--- BEGIN DOCUMENT EXCERPT ---

I’m not going to comment on the style of the presentation,  but I realized as the day went on that I am not at all anxious about the future of the church.

Maybe it is because I’m one of those “young adults” who don’t put a lot of stock in the institution itself. (As much as I hate the constant labeling of young adults and the characterization of who they are and what they believe – sometimes the label fits and I’m going to wear it with pride).  The truth is, if it all went upside down tomorrow, I have faith and trust that God would birth something new.

There is a feeling all around us that we need to do something to right this leaning ship… that it is all in danger of capsizing or falling apart. But would that really be so terrible?

Don’t get me wrong… Part of me loves this church.  I know its not perfect.   It is trying to hear God’s call and struggling to answer.  It is broken and beautiful. I see and recognize its flaws, but I love it. I’m still here, aren’t I?

But part of me really doesn’t care if the church is here tomorrow… as long as we are being faithful to the one we claim to worship inside the walls of those fancy buildings.

It is… well, interesting to live in the midst of this both/and situation.  I find myself both working proactively to restructure and revitalize what is present, while I find comfort and solace in small communities of folks who gather to read and discuss and lift up hopes and dreams. You might be able to tell just by how I worded that sentence that the hard proactive work makes me want to tear out my hair more than it bathes me in the hope and joy of the Lord.

But I’m still here.  Still plodding along.  I’m not worried.  I’m going to do what I can.  I’m going to use the best of my resources.  But I’m not anxious.  If our best human efforts fail… if this institution can’t be saved by our hands, so be it.  Maybe then we’ll finally remember the church isn’t a place but a people. Maybe we’ll see a resurrection out of death.  Maybe that’s what the whole gospel is about. Not us, not our attempts… but the love and grace of God that overcomes all.  ALL.  Even the “death tsunami.”

It strikes me that maybe it is exactly my “live or let die” casual spirit about the whole future of the church that keeps getting me invited to those grueling conversations about what we are going to do to save ourselves.  While others worry about this and fret about that and leverage positions and ministries and try this and that… I’m the non-anxious presence in the room.  I can sit and listen.  I can interpret.  I can pray.  I can offer guidance and direction.  But as much as I love this church, I also have the ability to detach myself from its survivability.  I don’t necessarily have a dog in the fight.

As I talk with my other young adult colleagues, we see a completely different church ahead of us.  A church of collaboration and connection, networking and accountability.  We know that there is money in some far off pension fund, but we don’t actually believe we’ll ever see it.  We buy into the system, but we aren’t counting on it to sustain us.  We are just at the beginning of giving 40+ years to the institution… whether or not it is actually around for that long. We love it, but if it all fell apart, we’d pick ourselves up and move on to the new thing God is doing.

--- END DOCUMENT EXCERPT ---

◆ PROBLEM 1: In the reflection on the church's future, what does the writer say they and their young adult colleagues don't actually believe they'll ever see?
◆ PROBLEM 2: From the reflection on the church's future, return the passage starting at "There is a feeling" and ending at "those fancy buildings.".
◆ PROBLEM 3: Translate this sentence from the reflection on the church's future into Spanish: "I see and recognize its flaws, but I love it."

--- BEGIN DATA ENTRIES ---

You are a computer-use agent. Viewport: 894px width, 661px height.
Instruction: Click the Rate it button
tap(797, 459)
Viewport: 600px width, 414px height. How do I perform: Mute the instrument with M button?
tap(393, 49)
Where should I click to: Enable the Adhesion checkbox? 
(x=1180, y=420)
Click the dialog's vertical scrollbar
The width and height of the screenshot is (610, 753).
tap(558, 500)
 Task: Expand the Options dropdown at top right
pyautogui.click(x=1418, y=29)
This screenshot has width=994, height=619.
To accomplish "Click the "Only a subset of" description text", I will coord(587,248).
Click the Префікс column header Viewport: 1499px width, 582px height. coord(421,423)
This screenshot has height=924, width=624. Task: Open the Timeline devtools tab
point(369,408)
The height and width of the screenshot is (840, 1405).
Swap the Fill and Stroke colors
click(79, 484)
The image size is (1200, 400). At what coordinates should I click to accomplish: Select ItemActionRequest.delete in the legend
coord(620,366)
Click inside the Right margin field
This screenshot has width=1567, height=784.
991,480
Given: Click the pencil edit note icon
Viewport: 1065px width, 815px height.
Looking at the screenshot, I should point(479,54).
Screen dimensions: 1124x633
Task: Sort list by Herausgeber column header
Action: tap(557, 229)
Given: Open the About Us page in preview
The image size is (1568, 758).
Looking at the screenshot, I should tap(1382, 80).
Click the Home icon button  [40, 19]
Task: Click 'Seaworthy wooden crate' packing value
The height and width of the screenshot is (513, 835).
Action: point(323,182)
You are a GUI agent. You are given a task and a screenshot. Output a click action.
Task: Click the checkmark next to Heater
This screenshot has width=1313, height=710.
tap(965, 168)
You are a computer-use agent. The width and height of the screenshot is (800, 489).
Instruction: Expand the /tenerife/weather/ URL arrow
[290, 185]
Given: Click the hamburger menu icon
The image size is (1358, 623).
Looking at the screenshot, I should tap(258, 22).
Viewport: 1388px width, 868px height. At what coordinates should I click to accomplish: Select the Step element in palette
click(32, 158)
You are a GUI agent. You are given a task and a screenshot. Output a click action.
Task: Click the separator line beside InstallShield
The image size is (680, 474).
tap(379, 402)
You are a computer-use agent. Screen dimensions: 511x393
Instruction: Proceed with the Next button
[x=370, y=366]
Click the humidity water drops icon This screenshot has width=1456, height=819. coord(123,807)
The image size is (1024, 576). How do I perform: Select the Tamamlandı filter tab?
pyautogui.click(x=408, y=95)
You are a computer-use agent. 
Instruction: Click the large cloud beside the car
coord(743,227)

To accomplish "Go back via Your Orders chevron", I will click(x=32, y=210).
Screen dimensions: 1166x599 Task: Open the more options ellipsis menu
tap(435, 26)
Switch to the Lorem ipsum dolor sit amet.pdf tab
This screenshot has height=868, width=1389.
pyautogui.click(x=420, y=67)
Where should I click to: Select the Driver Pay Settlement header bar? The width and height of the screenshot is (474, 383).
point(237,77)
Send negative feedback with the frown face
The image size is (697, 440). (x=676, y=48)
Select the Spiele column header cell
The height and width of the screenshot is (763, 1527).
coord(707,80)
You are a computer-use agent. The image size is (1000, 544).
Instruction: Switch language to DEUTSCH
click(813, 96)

--- END DATA ENTRIES ---

◆ FULL RESPONSE 1: The money in some far-off pension fund.

◆ FULL RESPONSE 2:
There is a feeling all around us that we need to do something to right this leaning ship… that it is all in danger of capsizing or falling apart. But would that really be so terrible?

Don’t get me wrong… Part of me loves this church.  I know its not perfect.   It is trying to hear God’s call and struggling to answer.  It is broken and beautiful. I see and recognize its flaws, but I love it. I’m still here, aren’t I?

But part of me really doesn’t care if the church is here tomorrow… as long as we are being faithful to the one we claim to worship inside the walls of those fancy buildings.

◆ FULL RESPONSE 3: Veo y reconozco sus defectos, pero la amo.